Артур не дождался, пока решатся некоторые важные проблемы бизнеса, перепоручил их своему партнеру, снял чудный, уединенный домик в Катскилах, и в конце недели они уехали.
Всю дорогу в Ванессе рвалось что-то внутри, но на подъеме пахнуло в окна машины свежестью, повеяло с гор цветочной пыльцой покоя. Горы — не люди, они не излучают смятения, но — величественное постоянство, поэтому и восходили на них во все времена пророки и святые молиться. Вот что умиротворит! Вот что растворит свинцовую тревогу и сотворит из нее радость. Разольет в душе рассветный свет и умиление. Подаст милость долгожданную... Природа... Для всех родов привольный дар... И, домик оказался, действительно, отдельно стоящим и уютным. Маленькие окошки со ставенками, совсем как в глубинной России, еще пахнущий стружкой деревянный пол, камин, стрекотание сверчков во дворе, детские качели и новенькая лодка, а неподалеку — озерцо с причалом, и первая звезда уже поспешила окунуться в него — так быстро, в полчаса, стемнело...

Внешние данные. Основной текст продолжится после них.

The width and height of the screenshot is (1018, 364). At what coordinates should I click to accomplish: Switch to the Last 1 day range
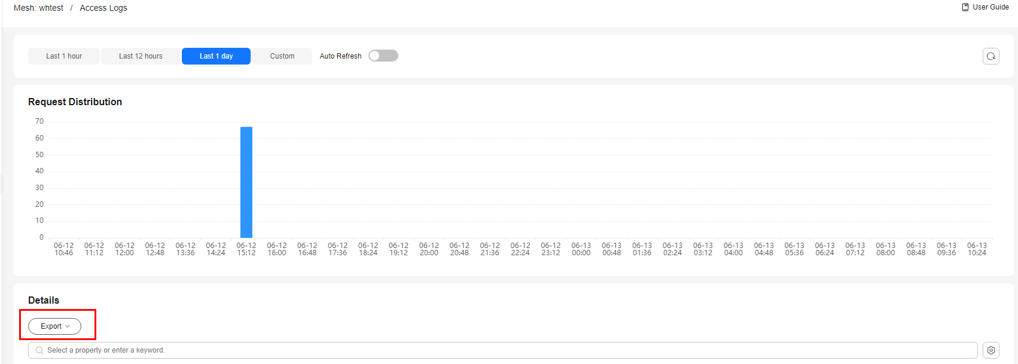click(x=216, y=56)
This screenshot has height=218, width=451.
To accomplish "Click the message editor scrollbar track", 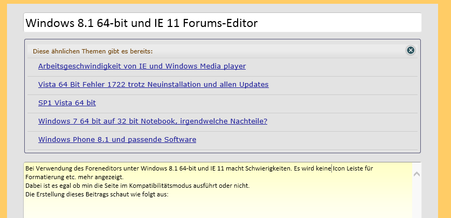I will [x=417, y=199].

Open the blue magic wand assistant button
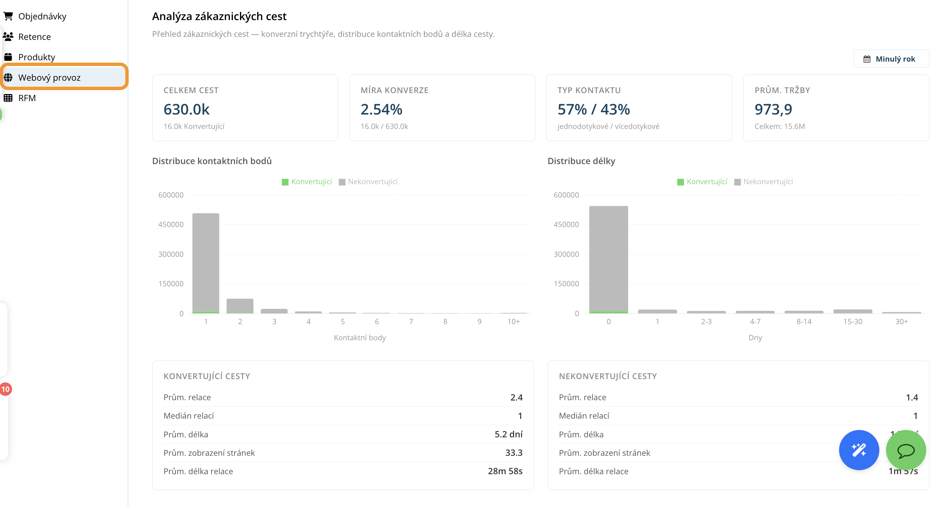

Уже через два дня Нессе, действительно, стало лучше. Разрозненные, напуганные, как воробьи, от взрывов эмоций и чувств мысли рассаживались по своим гнездам. И она начинала видеть и понимать всю неестественность и бессмысленность своей связи с Андреем: не войти ей в ту же воду дважды, как ни пытаться, и не лгала она ему, когда говорила, что разделилась, как река на два течения. Не вычеркнуть теперь из жизни ни иммиграцию, ни Артура, ни Эрику, ни ужасы «Желтого круга», ни новое имя свое... Но очевидным явилось и еще одно обстоятельство, о котором она только теперь подумала: Андрей не терпел препятствий. Всякое препятствие действовало на него, как красный цвет на боевого быка, или скорее, как боевой бык на прирожденного матадора: он убивал их, чтобы они не уничтожили его. Отсутствие ее любви, вероятно, и встало невидимым барьером (как часты такие парадоксы в сфере эмоций!) в его передвижении по жизни, помехой к успеху и тотальной вере в себя. И мысль эта жаром обожгла. Да способен ли он на настоящую любовь, на любовь не ради себя, а ради нее или ради кого-либо? Но теперь и она на такую любовь не была способна. В этом они сравнялись. И тошно ей от такого равенства.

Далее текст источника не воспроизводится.